## WHAT THE EXERCISE ASKS
Compute how many lines in the records below contain the string "computer" and give that number without other output.
- - - - - - -
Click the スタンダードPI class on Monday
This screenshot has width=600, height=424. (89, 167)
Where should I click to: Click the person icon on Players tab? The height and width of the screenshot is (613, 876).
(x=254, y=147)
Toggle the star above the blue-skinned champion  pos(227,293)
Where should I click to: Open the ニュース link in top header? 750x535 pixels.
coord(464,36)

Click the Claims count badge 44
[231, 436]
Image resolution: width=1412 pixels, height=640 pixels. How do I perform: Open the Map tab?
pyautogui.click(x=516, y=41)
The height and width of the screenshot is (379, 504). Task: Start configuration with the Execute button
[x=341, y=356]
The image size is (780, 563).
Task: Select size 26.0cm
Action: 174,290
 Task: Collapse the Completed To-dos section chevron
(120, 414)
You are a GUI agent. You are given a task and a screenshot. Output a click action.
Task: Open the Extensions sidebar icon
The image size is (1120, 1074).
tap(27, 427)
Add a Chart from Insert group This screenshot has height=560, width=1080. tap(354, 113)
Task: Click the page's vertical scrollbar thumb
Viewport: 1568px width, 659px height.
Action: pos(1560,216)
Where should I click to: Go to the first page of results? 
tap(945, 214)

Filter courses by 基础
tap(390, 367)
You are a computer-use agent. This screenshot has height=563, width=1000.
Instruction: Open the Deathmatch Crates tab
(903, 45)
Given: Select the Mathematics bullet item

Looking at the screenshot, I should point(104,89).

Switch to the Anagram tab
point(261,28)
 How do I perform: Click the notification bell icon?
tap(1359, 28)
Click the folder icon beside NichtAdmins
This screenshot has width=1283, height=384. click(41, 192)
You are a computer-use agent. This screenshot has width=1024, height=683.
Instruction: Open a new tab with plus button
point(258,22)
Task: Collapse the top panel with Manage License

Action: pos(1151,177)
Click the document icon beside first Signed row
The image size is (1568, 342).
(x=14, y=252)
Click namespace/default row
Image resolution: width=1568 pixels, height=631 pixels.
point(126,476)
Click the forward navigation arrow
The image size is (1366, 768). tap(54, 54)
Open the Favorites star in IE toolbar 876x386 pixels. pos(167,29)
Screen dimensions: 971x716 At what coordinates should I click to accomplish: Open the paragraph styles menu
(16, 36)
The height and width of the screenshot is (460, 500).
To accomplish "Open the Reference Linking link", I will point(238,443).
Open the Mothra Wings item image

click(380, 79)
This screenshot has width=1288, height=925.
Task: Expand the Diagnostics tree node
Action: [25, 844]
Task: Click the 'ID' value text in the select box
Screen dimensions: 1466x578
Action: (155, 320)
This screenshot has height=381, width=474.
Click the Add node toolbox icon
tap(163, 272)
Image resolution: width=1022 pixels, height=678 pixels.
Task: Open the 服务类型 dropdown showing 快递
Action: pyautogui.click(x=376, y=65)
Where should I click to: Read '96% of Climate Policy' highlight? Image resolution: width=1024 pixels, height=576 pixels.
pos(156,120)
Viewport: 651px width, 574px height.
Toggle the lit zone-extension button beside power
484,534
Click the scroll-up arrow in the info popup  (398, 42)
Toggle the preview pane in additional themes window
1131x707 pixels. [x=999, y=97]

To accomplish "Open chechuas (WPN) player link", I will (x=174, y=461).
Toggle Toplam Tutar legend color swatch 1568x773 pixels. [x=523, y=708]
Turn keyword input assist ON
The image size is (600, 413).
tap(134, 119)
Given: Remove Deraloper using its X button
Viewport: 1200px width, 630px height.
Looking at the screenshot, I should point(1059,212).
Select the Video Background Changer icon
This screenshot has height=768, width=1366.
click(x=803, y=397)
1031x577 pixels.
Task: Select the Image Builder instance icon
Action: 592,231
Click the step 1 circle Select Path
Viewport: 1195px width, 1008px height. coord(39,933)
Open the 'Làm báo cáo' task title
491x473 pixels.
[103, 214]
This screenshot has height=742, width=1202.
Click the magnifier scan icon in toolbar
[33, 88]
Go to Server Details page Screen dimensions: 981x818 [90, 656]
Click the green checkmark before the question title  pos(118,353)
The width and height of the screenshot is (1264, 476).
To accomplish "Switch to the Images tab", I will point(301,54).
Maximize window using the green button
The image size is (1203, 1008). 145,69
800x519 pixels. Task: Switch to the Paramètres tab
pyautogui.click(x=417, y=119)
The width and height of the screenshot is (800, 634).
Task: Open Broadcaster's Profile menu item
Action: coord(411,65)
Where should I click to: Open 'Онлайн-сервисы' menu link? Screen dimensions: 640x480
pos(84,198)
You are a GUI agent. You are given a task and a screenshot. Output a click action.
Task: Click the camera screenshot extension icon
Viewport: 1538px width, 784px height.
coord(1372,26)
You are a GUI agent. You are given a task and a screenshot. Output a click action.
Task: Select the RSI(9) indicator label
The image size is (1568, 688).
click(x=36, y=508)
- - - - - - -
## WORKED SOLUTION
2